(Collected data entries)
▽
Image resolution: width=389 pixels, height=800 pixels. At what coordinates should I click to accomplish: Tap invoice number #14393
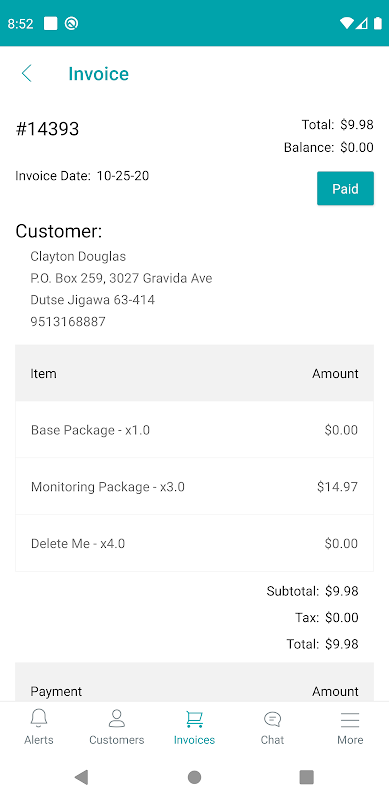[47, 129]
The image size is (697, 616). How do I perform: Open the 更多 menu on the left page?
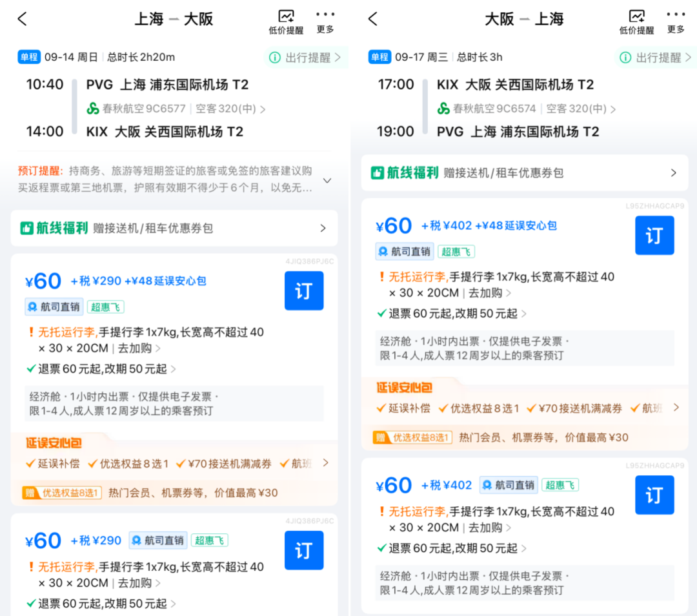[x=325, y=19]

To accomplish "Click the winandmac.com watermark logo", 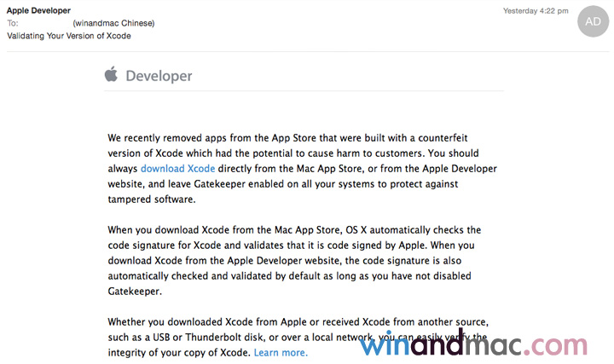I will pos(472,344).
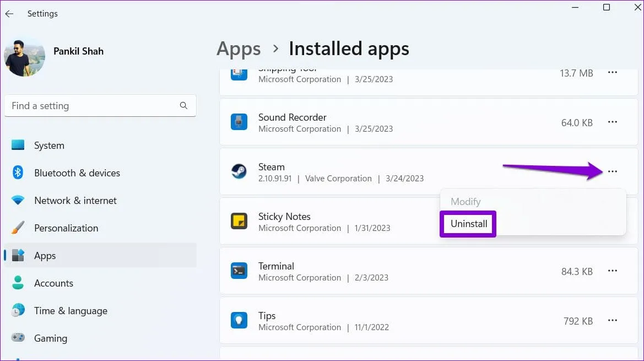Click the Sound Recorder microphone icon
644x361 pixels.
pyautogui.click(x=239, y=122)
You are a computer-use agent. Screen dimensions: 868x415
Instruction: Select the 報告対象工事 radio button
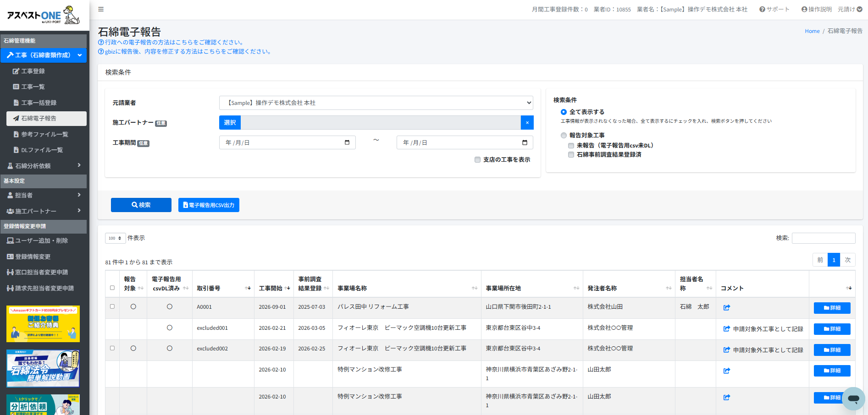[x=564, y=135]
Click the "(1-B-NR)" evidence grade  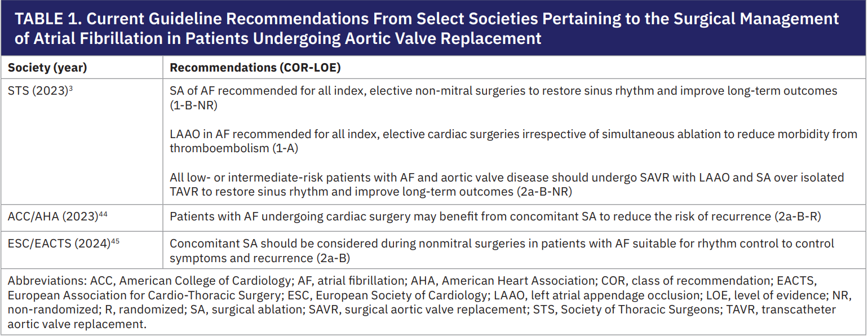[x=193, y=105]
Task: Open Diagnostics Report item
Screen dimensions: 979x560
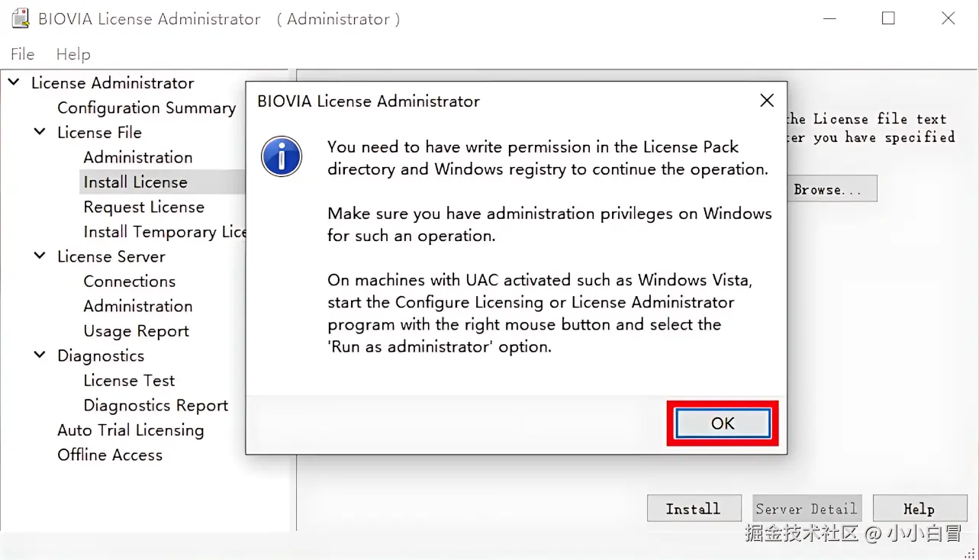Action: (x=156, y=405)
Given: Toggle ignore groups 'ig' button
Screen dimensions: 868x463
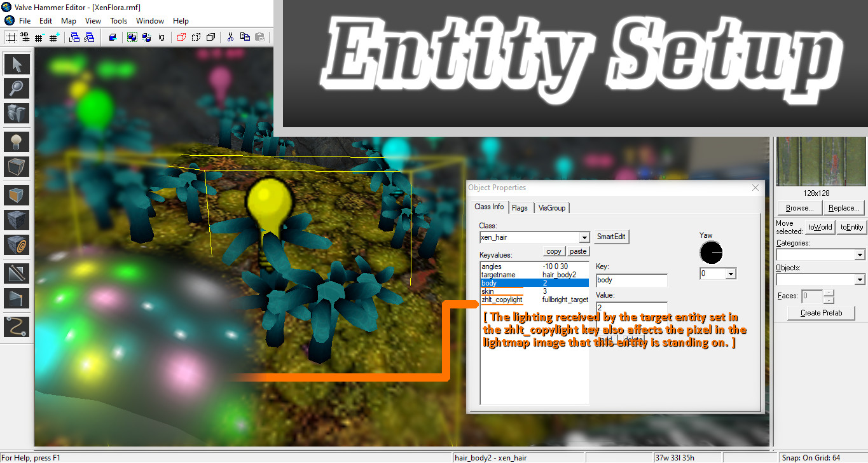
△
Every line from the one containing "Task: Open Diagnostics Report item" through the last line of the data, both included, is to be repeated exactly; the pictures are to be left out.

Task: Open Diagnostics Report item
Screen dimensions: 979x560
Action: (x=156, y=405)
Given: Toggle ignore groups 'ig' button
Screen dimensions: 868x463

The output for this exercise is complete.